Relatori sempre più social

Ripropongo con piacere l’articolo, aggiornato, che ho scritto per il numero di novembre-dicembre 2016 della rivista Meeting & Congressi

I social network stanno cambiando qualsiasi tipo di evento, compresi i convegni. I relatori svolgono un ruolo da protagonista: danno forma all’agenda della giornata, contribuiscono alla formazione dei partecipanti e sono coloro che possono collaborare alla promozione di un evento e al suo follow-up. La loro presenza nel processo di marketing è, dunque, fondamentale.
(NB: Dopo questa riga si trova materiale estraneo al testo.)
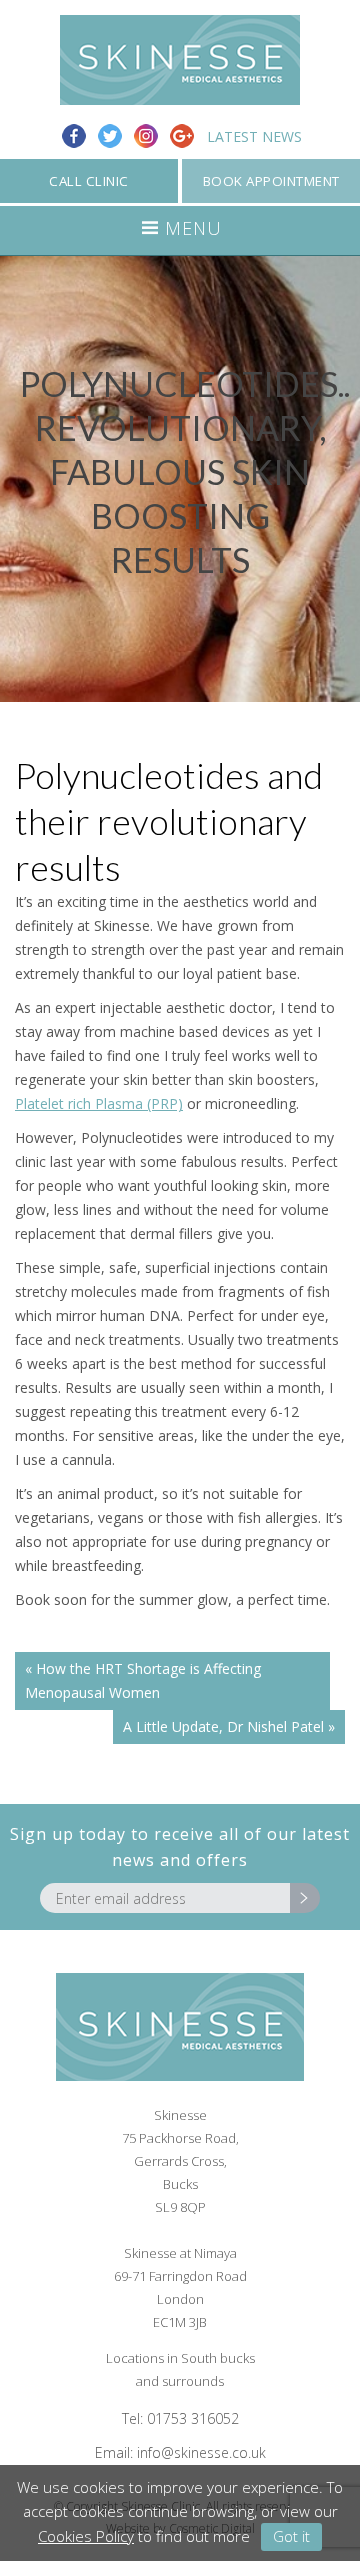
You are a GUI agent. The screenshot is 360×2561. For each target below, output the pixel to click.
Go (305, 1898)
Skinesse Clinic (180, 60)
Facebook (74, 136)
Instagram (146, 136)
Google (182, 136)
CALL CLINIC (89, 181)
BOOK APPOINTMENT (271, 181)
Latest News (254, 136)
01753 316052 (193, 2418)
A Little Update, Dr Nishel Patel (223, 1726)
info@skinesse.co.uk (201, 2452)
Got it (291, 2536)
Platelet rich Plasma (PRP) (99, 1103)
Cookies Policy (86, 2536)
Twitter (110, 136)
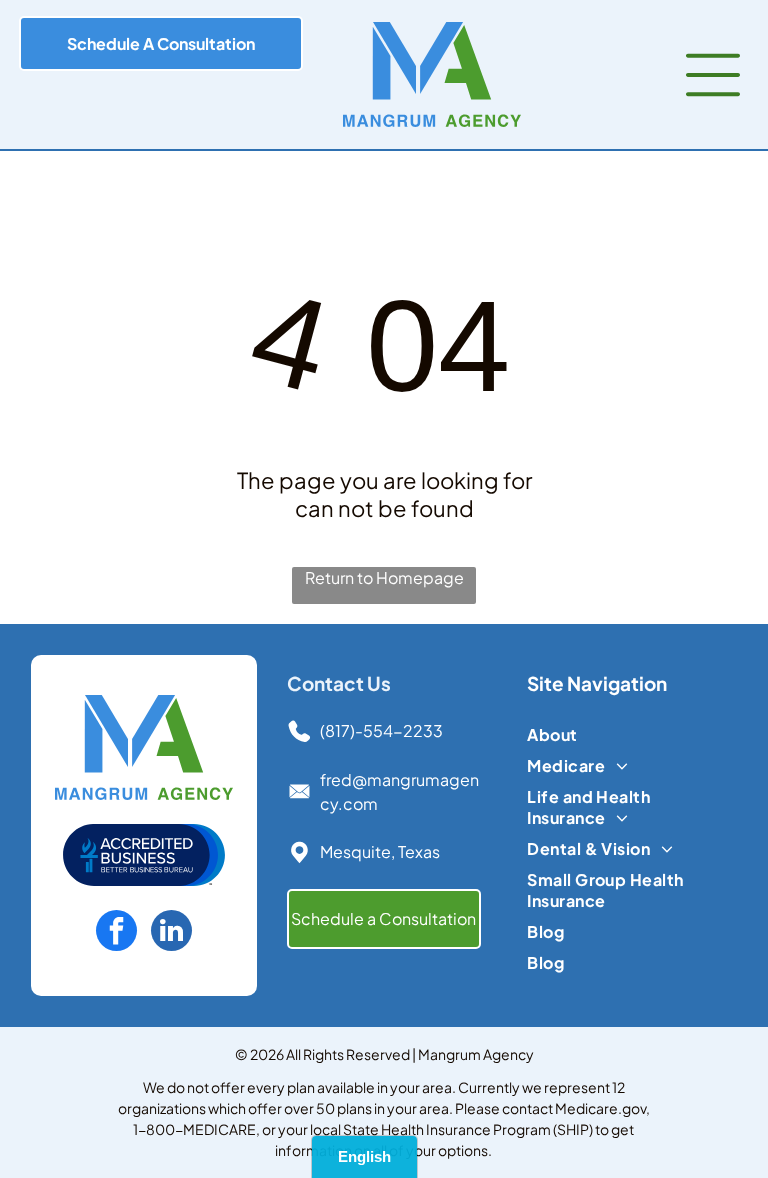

Il mondo digitale permette, infatti, un coinvolgimento dei diversi attori in gioco prima, durante e dopo l’evento, sfruttando il quale si riesce sicuramente a ottenere una risonanza verso l’esterno di gran lunga maggiore di quella ottenuta con un evento pensato e sviluppato solo in modo “tradizionale”.

È ormai imprescindibile, prima di ogni convegno, che gli organizzatori creino un hashtag ufficiale dedicato (chiaro, memorabile e breve), che servirà a collegare ogni tweet, video, foto e commento. È necessario, tuttavia, non “dimenticarsi” di informare i relatori delle pagine social create per il convegno – così che possano condividere i post coinvolgendo un maggior numero di persone – e, magari, dare loro la possibilità di scrivere anche un articolo sul loro blog, per informare i lettori della propria presenza: agli occhi dei potenziali partecipanti, il contenuto che proviene da un esperto appare più credibile e sincero.

Il giorno del convegno l’attività entra nel vivo: video e foto possono essere caricati in tempo reale ed è importante ancora una volta informare i relatori che possono connettersi, commentare e condividere le notizie con colleghi e amici. Insomma, gli speaker devono diventare utenti attivi delle conversazioni. A maggio 2016, per esempio, durante un convegno del settore life science organizzato da LS Academy a Milano, ho conosciuto uno dei relatori più “digital” della giornata: iPad con sé e aggiornamenti costanti sui social con foto e notizie di ciò che stava accadendo, condivisi in tempo reale con i propri follower!

A fine evento, poi, il materiale raccolto e non caricato “live” potrà essere inserito nella pagina ufficiale e, con l’occasione, si potranno ricontattare i relatori per ringraziarli della loro presenza e per ricordare che possono rivivere le emozioni, trovare le foto e scrivere i commenti sul convegno appena vissuto.

È fondamentale considerare gli speaker come membri del progetto fin dall’inizio, fornendo gli strumenti necessari affinché tutto questo abbia successo: mandiamo, dunque, loro delle linee guida che interessino le tre fasi di comunicazione.

Ogni speaker diventa così una preziosa risorsa e lascia una traccia, ottiene visibilità e al contempo dà prestigio al convegno; non solo: i relatori educano e intrattengono i follower e l’evento raggiunge persone che probabilmente l’organizzatore non sarebbe in grado di contattare.
La società organizzatrice, infine, ottiene maggiore reputazione e la possibilità di incrementare il numero dei partecipanti. Abbandoniamo dunque la visione di evento “tradizionale” e di ruoli “incasellati” e sfruttiamo le opportunità e la fluidità di comunicazione che il mondo digitale ci offre!

Che cosa ne pensi? Quali strategie applichi per promuovere un evento?